• Task statement: Go through the data and tally the lines that include "sidebar". The reply is that number alone.

• Data supplied:
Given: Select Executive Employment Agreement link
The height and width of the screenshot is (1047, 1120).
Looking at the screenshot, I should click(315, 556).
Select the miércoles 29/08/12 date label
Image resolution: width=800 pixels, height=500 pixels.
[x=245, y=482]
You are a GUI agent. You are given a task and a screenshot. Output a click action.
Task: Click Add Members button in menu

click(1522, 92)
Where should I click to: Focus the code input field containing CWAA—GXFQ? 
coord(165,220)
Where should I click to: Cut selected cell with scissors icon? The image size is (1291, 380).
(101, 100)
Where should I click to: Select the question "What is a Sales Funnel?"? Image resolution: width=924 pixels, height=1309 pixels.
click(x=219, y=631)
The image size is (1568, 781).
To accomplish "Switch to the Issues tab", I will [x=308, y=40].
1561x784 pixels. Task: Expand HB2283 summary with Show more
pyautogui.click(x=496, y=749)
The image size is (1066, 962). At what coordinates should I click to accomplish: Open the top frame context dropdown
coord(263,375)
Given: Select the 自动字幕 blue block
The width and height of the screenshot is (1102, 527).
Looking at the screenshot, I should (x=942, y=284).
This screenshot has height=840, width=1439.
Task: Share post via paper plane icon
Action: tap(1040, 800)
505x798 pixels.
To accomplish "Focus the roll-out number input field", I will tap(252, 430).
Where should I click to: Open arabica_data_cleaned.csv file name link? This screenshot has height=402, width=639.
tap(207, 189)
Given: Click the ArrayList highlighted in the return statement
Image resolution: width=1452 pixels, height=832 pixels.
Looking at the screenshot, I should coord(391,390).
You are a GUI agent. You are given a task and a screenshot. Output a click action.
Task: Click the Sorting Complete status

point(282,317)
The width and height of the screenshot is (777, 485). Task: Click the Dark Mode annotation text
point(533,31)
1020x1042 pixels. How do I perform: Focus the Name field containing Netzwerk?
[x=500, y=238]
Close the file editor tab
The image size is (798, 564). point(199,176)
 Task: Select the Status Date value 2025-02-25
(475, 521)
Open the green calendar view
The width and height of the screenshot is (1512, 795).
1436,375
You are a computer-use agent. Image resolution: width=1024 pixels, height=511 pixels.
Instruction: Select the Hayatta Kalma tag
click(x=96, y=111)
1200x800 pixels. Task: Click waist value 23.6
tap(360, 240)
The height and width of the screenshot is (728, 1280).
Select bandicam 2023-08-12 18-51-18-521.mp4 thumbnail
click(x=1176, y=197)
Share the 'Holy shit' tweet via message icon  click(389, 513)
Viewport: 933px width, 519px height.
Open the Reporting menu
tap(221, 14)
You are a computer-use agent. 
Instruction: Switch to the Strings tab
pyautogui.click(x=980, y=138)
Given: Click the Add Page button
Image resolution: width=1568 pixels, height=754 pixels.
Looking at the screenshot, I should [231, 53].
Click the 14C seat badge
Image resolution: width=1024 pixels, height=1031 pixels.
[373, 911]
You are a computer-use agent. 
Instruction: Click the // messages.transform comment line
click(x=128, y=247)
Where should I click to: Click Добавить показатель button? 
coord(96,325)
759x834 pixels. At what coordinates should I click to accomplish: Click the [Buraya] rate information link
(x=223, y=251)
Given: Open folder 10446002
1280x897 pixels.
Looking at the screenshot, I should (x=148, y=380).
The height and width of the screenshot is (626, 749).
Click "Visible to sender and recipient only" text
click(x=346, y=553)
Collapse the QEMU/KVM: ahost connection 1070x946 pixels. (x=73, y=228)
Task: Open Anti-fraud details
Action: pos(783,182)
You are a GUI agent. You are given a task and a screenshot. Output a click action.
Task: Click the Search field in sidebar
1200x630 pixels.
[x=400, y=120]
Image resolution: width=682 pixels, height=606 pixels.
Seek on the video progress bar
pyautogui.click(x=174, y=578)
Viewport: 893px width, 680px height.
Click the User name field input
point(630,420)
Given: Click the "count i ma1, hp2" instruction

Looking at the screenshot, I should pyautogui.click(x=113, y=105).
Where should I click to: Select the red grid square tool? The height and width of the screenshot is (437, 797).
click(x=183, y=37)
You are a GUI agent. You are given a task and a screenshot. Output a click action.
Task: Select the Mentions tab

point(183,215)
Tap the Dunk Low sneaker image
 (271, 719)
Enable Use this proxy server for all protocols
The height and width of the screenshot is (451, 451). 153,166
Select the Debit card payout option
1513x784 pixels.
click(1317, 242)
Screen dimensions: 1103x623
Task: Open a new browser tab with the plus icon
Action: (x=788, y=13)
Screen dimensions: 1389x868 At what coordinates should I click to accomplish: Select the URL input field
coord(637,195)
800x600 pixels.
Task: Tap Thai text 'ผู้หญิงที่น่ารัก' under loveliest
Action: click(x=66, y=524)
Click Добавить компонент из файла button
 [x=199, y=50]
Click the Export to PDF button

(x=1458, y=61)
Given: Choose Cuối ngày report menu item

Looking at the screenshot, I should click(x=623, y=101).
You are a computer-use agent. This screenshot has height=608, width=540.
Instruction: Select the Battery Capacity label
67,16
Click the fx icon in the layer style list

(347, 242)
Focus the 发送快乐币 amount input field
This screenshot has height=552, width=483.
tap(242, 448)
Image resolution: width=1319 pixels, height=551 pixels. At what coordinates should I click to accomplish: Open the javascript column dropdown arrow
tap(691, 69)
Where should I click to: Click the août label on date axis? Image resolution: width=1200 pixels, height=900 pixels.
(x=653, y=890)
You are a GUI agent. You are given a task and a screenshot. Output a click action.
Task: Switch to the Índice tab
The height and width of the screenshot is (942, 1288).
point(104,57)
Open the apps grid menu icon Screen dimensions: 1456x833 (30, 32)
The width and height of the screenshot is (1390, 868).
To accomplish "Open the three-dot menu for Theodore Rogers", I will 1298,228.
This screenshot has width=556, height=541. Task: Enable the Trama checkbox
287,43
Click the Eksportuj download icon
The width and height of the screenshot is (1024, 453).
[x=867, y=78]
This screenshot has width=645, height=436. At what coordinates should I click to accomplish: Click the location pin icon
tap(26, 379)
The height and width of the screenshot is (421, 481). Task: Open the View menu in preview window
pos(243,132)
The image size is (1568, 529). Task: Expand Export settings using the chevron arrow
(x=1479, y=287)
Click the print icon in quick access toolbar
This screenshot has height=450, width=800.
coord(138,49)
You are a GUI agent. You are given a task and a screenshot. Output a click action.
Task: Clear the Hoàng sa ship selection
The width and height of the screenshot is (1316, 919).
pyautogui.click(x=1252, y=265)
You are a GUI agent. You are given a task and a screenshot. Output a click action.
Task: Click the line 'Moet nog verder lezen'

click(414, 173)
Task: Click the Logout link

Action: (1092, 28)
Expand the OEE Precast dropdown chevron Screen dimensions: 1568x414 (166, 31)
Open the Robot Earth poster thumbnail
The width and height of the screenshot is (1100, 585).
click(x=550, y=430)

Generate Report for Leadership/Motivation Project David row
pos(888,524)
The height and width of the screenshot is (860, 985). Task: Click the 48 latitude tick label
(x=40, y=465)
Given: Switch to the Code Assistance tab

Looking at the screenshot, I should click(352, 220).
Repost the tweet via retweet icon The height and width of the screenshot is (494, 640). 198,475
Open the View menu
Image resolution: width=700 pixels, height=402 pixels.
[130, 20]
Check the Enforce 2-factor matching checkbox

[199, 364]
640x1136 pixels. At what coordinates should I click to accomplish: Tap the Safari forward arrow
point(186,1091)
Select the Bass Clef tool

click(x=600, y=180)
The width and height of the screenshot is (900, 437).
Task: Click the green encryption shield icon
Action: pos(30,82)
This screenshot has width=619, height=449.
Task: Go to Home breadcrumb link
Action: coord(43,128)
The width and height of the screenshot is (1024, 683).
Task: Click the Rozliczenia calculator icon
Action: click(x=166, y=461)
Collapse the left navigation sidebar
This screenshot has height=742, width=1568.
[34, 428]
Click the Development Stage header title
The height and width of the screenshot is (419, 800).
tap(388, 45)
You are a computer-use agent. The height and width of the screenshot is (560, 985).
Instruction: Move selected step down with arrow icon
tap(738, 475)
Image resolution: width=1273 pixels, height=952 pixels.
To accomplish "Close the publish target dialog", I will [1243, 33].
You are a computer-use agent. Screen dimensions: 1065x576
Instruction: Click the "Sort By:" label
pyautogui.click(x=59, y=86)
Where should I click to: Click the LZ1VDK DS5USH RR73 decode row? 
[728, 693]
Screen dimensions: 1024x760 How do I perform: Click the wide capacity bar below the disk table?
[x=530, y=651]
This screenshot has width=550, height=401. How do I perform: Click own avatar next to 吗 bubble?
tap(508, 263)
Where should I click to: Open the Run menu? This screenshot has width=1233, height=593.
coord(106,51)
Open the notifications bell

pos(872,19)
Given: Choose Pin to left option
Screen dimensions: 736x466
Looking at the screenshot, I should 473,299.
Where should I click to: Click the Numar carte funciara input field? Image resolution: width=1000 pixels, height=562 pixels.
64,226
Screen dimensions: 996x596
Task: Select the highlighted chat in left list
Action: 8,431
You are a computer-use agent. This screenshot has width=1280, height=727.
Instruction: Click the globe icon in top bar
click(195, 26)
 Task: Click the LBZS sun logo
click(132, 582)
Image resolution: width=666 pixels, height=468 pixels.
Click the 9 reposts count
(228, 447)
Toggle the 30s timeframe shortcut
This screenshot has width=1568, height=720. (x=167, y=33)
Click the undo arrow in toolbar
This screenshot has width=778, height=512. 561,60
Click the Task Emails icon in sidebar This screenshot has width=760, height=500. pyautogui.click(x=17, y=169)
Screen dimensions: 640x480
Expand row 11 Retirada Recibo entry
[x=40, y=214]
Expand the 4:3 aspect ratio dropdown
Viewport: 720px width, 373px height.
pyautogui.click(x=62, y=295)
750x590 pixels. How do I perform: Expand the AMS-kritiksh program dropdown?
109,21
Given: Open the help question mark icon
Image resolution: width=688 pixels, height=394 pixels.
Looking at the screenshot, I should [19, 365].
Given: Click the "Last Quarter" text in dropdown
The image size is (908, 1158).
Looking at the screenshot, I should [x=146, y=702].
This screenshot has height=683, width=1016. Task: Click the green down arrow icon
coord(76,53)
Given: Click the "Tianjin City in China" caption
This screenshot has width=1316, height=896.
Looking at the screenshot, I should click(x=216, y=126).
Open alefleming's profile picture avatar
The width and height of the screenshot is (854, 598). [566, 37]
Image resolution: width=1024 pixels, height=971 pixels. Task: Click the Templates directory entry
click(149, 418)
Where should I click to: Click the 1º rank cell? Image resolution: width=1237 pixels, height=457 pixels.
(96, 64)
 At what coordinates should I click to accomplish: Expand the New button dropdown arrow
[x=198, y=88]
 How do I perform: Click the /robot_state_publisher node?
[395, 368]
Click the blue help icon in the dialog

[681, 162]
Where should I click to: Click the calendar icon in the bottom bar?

• Solution for this task: 3